→ **Materials provided**
^^^^

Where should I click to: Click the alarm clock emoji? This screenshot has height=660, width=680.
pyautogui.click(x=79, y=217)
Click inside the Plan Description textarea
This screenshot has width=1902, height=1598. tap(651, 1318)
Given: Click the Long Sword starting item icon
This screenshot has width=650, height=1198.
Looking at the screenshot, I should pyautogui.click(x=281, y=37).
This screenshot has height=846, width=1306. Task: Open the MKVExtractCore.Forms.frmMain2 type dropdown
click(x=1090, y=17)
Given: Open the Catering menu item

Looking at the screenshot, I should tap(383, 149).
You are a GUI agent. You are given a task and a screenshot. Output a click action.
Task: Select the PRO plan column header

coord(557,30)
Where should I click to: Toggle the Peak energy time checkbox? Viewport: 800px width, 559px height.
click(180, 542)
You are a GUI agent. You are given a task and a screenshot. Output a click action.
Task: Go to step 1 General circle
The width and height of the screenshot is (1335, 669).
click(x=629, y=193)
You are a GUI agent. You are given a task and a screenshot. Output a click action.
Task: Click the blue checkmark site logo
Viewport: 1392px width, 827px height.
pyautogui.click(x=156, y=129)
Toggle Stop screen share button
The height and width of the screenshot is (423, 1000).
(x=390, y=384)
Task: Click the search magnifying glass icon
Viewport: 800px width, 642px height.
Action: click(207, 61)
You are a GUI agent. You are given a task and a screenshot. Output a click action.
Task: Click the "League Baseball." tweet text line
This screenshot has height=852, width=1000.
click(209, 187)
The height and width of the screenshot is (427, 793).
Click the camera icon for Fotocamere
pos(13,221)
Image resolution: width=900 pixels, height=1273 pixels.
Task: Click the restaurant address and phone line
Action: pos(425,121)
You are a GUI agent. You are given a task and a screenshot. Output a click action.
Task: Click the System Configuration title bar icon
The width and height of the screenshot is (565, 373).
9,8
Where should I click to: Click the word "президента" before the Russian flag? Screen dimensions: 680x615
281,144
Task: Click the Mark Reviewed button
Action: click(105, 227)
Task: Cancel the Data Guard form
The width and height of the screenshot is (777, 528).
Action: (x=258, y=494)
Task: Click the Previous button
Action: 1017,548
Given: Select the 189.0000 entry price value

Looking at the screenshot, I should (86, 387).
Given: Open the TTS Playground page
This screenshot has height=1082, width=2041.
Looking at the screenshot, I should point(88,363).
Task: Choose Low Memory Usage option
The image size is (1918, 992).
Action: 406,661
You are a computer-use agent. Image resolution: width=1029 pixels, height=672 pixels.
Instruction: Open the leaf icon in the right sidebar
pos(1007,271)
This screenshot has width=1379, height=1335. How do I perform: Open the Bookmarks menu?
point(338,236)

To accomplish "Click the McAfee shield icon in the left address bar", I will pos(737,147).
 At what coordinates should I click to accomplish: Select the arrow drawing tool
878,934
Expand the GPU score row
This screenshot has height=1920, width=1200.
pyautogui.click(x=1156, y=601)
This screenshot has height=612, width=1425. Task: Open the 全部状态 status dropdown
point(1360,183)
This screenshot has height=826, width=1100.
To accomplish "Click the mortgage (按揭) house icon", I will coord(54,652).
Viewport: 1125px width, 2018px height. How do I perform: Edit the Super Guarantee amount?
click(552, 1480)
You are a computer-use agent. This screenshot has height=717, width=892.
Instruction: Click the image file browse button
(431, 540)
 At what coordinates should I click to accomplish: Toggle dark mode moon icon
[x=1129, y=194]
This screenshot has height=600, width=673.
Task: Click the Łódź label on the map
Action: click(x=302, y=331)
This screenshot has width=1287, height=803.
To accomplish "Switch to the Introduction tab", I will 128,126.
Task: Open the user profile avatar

^^^^

→ **Exercise**
Edit the rows from the start of the rows above through the row containing "This screenshot has width=1902, height=1598.", changing "Plan Description" to "Plan Summary" and leaving all else unchanged. Give only those edited rows.

→ **Written solution**
Where should I click to: Click the alarm clock emoji? This screenshot has height=660, width=680.
pyautogui.click(x=79, y=217)
Click inside the Plan Summary textarea
This screenshot has width=1902, height=1598. tap(651, 1318)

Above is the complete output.